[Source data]
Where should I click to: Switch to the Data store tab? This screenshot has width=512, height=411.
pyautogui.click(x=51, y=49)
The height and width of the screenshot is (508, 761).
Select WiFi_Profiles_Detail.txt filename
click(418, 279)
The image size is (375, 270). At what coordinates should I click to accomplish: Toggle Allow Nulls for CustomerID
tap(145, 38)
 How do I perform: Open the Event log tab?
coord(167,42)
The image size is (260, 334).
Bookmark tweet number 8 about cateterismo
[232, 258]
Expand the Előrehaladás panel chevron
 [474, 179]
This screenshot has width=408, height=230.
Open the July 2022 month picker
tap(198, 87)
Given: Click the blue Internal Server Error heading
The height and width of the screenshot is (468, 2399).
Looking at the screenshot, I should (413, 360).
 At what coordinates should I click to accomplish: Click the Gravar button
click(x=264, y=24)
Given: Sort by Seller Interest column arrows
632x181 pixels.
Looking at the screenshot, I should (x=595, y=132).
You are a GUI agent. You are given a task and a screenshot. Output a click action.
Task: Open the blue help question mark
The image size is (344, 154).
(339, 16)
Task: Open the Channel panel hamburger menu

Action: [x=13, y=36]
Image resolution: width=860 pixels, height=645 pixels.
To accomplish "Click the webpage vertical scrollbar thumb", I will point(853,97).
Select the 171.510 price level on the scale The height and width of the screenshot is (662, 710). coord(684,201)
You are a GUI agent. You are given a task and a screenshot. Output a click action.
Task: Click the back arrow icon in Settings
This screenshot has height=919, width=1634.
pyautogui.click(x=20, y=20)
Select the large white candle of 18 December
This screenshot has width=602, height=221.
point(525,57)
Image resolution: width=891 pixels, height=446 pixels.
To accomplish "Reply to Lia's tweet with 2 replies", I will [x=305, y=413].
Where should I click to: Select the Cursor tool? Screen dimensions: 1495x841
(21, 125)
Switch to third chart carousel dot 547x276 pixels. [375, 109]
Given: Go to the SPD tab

__Written request__. Format every line of the entries above as a Markdown table with the columns "No." and "Line", numbering the rows in order and leaving out blank lines.

__The completed task__.
| No. | Line |
|---|---|
| 1 | Where should I click to: Switch to the Data store tab? This screenshot has width=512, height=411. |
| 2 | pyautogui.click(x=51, y=49) |
| 3 | The height and width of the screenshot is (508, 761). |
| 4 | Select WiFi_Profiles_Detail.txt filename |
| 5 | click(418, 279) |
| 6 | The image size is (375, 270). At what coordinates should I click to accomplish: Toggle Allow Nulls for CustomerID |
| 7 | tap(145, 38) |
| 8 |  How do I perform: Open the Event log tab? |
| 9 | coord(167,42) |
| 10 | The image size is (260, 334). |
| 11 | Bookmark tweet number 8 about cateterismo |
| 12 | [232, 258] |
| 13 | Expand the Előrehaladás panel chevron |
| 14 |  [474, 179] |
| 15 | This screenshot has width=408, height=230. |
| 16 | Open the July 2022 month picker |
| 17 | tap(198, 87) |
| 18 | Given: Click the blue Internal Server Error heading |
| 19 | The height and width of the screenshot is (468, 2399). |
| 20 | Looking at the screenshot, I should (413, 360). |
| 21 |  At what coordinates should I click to accomplish: Click the Gravar button |
| 22 | click(x=264, y=24) |
| 23 | Given: Sort by Seller Interest column arrows |
| 24 | 632x181 pixels. |
| 25 | Looking at the screenshot, I should (x=595, y=132). |
| 26 | You are a GUI agent. You are given a task and a screenshot. Output a click action. |
| 27 | Task: Open the blue help question mark |
| 28 | The image size is (344, 154). |
| 29 | (339, 16) |
| 30 | Task: Open the Channel panel hamburger menu |
| 31 | Action: [x=13, y=36] |
| 32 | Image resolution: width=860 pixels, height=645 pixels. |
| 33 | To accomplish "Click the webpage vertical scrollbar thumb", I will point(853,97). |
| 34 | Select the 171.510 price level on the scale The height and width of the screenshot is (662, 710). coord(684,201) |
| 35 | You are a GUI agent. You are given a task and a screenshot. Output a click action. |
| 36 | Task: Click the back arrow icon in Settings |
| 37 | This screenshot has height=919, width=1634. |
| 38 | pyautogui.click(x=20, y=20) |
| 39 | Select the large white candle of 18 December |
| 40 | This screenshot has width=602, height=221. |
| 41 | point(525,57) |
| 42 | Image resolution: width=891 pixels, height=446 pixels. |
| 43 | To accomplish "Reply to Lia's tweet with 2 replies", I will [x=305, y=413]. |
| 44 | Where should I click to: Select the Cursor tool? Screen dimensions: 1495x841 |
| 45 | (21, 125) |
| 46 | Switch to third chart carousel dot 547x276 pixels. [375, 109] |
| 47 | Given: Go to the SPD tab |